Naast deze vier verhalen schetst Alderman, zonder het als zodanig te benoemen, nog een vijfde verhaal: het verhaal van de Joden onder het bewind van het Romeinse Rijk. Als rode draad in de vier verhalen wordt het Joodse leven onder de Romeinen inzichtelijk gemaakt. Via de proloog markeert Alderman het startpunt: de verovering van Jeruzalem door Pompeius in 63 voor Christus. De epiloog vertelt in vogelvlucht de Romeinse geschiedenis van de Joden tot en met de vernietiging van de Joodse Tempel en inname van Jeruzalem door de toekomstige Romeinse keizer Titus in 70 na Christus. Als represaille voor de (zoveelste) Joodse opstand werd Jeruzalem door Titus volledig ingenomen en resteerde door deze verwoesting slechts de Westelijke Muur van de tempel. De Westelijke Muur die het bekendste symbool van het huidige Jeruzalem en de gemoederen, to put it mildly, nog steeds bezig houdt.   

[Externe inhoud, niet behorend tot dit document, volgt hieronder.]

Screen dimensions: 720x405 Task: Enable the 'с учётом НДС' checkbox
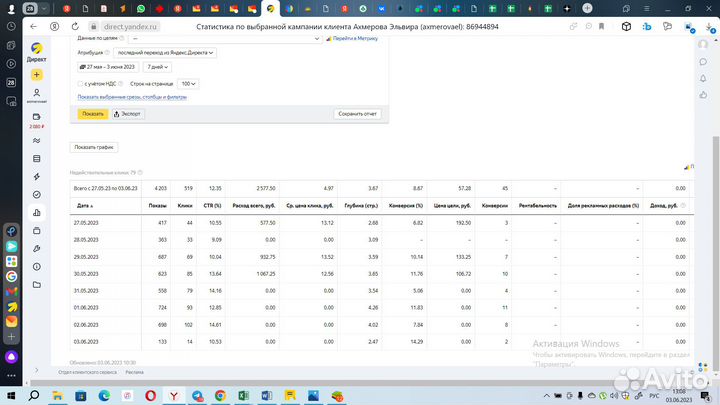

Hoewel dit boek zonder meer tegen heilige huisjes aantrapt en in bepaalde (orthodoxe) kringen tot heftige reacties zal leiden, lijkt Alderman tocht vooral te kiezen voor de rol van meer neutrale verteller. Waarom dit boek dan toch Het Boek van Leugenaars heet is eigenlijk wel lastig te zeggen, maar lijkt besloten te liggen in haar opvatting van het schrijverschap zoals terug te vinden in de epiloog: ‘Ieder verhaal heeft een schrijver, een verteller van leugens. Denk niet dat een verhalenverteller zich niet bewust is van het effect van ieder gekozen woord. Veronderstel nooit dat er zoiets bestaat als een onbevooroordeelde toeschouwer’.